Ein Tag der Kontraste
Der 21. Oktober wird als Tag der politischen Kontraste in die Geschichte des Aargauer Grossrats eingehen. Mit knappen Mehrheiten hat das Parlament gleich zwei Volksinitiativen zur Annahme empfohlen, beide mit weitreichenden Folgen für die Bevölkerung.

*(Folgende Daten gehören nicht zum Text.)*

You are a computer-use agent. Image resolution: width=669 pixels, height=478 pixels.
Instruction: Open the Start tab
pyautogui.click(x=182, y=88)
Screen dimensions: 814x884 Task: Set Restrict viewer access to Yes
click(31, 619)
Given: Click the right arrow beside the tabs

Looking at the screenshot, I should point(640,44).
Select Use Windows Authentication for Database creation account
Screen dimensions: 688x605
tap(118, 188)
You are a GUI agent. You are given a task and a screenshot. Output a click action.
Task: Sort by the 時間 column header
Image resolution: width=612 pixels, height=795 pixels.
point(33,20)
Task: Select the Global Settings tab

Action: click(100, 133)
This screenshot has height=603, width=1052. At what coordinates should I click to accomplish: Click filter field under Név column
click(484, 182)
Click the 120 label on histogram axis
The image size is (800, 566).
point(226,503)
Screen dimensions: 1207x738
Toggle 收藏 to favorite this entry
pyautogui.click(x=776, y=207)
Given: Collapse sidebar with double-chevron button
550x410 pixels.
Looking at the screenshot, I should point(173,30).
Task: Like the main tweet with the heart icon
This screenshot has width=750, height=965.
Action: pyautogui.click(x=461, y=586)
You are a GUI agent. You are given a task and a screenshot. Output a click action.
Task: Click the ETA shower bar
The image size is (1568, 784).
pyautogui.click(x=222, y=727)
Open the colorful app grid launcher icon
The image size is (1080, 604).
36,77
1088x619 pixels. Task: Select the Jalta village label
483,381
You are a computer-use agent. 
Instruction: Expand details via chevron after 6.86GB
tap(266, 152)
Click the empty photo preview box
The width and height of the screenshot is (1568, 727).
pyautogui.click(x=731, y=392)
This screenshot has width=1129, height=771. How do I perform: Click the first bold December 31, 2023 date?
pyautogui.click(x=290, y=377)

Sozialhilfe-Initiative: kürzen statt stärken. Mit 67 zu 64 Stimmen sprach sich der Grossrat für die Initiative der Jungen SVP aus, die eine Kürzung des Grundbedarfs um mindestens fünf Prozent nach zwei Jahren Sozialhilfebezug verlangt. Die Befürworter (SVP und FDP) sehen darin ein Mittel gegen «Dauerbezug» und für mehr Eigenverantwortung, argumentieren, Sozialhilfe sei eine temporäre Unterstützung und dürfe nicht zur Dauerlösung werden. Diese Sichtweise verkennt die Realität vieler Betroffener. Sozialhilfe ist oft das letzte Auffangnetz für Menschen, die aus unterschiedlichsten Gründen in Not geraten sind: Krankheit, familiäre Umstände, wirtschaftliche Umbrüche. Eine pauschale Kürzung nach zwei Jahren ignoriert individuelle Lebenslagen und setzt auf Druck statt auf Perspektiven. Die Gegner (Mitte, SP, Grüne, EVP und GLP) sowie die Regierung warnen vor wachsender Armut und sozialer Ausgrenzung. Besonders irritierend ist, dass die Initiative trotz rückläufiger Sozialhilfequote befürwortet wurde, obwohl die bestehenden Instrumente Wirkung zeigen. Der Entscheid des Grossrats sendet für mich ein fragwürdiges Signal: Statt auf nachhaltige Lösungen, Bildung und Arbeitsintegration zu setzen, wird auf symbolische Härte gegenüber den Schwächsten gesetzt. Ich wünsche mir, dass die Bevölkerung differenzierter urteilt als die knappe Mehrheit im Parlament. Die Abstimmung am 8. März 2026 wird zeigen, ob die Bevölkerung diesen Kurs mitträgt.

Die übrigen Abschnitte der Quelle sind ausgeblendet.